Na prática, o que mais acontece é o oposto. A emoção aparece e vem junto uma tentativa de corrigir, minimizar ou resolver rápido. “Não é tudo isso”, “podia ser pior”, “é só não pensar nisso”. A intenção pode até ser boa, mas o efeito costuma ser o de silenciar o que a pessoa está sentindo. E, quando isso se repete, ela aprende a não se mostrar.

 

A validação começa em algo simples, mas que faz diferença: escutar sem interromper, nomear o que está acontecendo, reconhecer o impacto. Dizer algo como “imagino que isso tenha sido difícil” não resolve o problema, mas cria um espaço onde a emoção pode existir sem ser julgada ou descartada.

 

Isso vale também para a forma como a gente se trata. Muita gente invalida o próprio sentir o tempo todo. Se cobra por estar triste, se critica por sentir medo, tenta racionalizar tudo para não entrar em contato com o desconforto. Com o tempo, vai se afastando do que sente, como se algumas emoções não fossem permitidas.

 

Validar não significa se afundar na emoção.
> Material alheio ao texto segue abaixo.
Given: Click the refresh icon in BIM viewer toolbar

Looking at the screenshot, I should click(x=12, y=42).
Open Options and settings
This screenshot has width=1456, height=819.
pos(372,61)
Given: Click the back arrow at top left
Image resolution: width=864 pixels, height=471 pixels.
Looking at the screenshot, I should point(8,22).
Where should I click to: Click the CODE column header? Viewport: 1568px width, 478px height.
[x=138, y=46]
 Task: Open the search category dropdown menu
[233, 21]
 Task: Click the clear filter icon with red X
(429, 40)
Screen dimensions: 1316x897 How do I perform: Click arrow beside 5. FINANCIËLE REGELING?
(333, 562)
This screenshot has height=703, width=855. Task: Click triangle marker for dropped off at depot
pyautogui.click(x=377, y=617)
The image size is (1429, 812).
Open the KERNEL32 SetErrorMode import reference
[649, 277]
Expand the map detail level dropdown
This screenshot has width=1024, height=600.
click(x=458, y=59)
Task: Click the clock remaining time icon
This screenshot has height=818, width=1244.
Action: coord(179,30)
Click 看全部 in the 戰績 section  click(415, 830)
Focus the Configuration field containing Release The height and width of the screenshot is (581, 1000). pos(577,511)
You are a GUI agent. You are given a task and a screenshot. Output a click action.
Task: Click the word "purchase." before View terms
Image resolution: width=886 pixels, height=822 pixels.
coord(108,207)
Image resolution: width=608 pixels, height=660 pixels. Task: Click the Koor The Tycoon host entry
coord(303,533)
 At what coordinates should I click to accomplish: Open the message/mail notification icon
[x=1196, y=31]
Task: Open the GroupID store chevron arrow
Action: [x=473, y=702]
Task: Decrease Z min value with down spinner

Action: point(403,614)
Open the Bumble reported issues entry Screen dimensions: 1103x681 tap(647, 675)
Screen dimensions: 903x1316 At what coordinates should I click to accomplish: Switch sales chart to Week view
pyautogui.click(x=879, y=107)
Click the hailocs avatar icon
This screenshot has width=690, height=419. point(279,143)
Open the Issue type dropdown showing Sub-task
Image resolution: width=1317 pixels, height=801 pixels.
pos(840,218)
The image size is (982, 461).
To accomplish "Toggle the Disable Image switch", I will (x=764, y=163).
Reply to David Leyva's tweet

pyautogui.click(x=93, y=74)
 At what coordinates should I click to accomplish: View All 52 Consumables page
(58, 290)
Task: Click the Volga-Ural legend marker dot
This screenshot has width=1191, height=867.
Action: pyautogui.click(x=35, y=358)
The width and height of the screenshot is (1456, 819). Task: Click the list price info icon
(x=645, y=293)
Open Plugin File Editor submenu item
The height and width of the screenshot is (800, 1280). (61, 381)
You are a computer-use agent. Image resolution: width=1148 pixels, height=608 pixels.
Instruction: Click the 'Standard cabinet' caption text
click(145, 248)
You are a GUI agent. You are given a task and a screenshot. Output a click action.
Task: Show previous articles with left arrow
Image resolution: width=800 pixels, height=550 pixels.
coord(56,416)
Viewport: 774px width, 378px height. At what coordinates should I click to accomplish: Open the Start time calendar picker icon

Significa permitir que ela seja reconhecida para, então, poder ser elaborada. Quando algo é constantemente negado, tende a voltar com mais força. Quando é acolhido, costuma encontrar um caminho de saída mais natural.

 

No fim, validação não é sobre concordar com tudo.


É sobre não tratar o que o outro, ou você mesmo, sente como se fosse errado existir.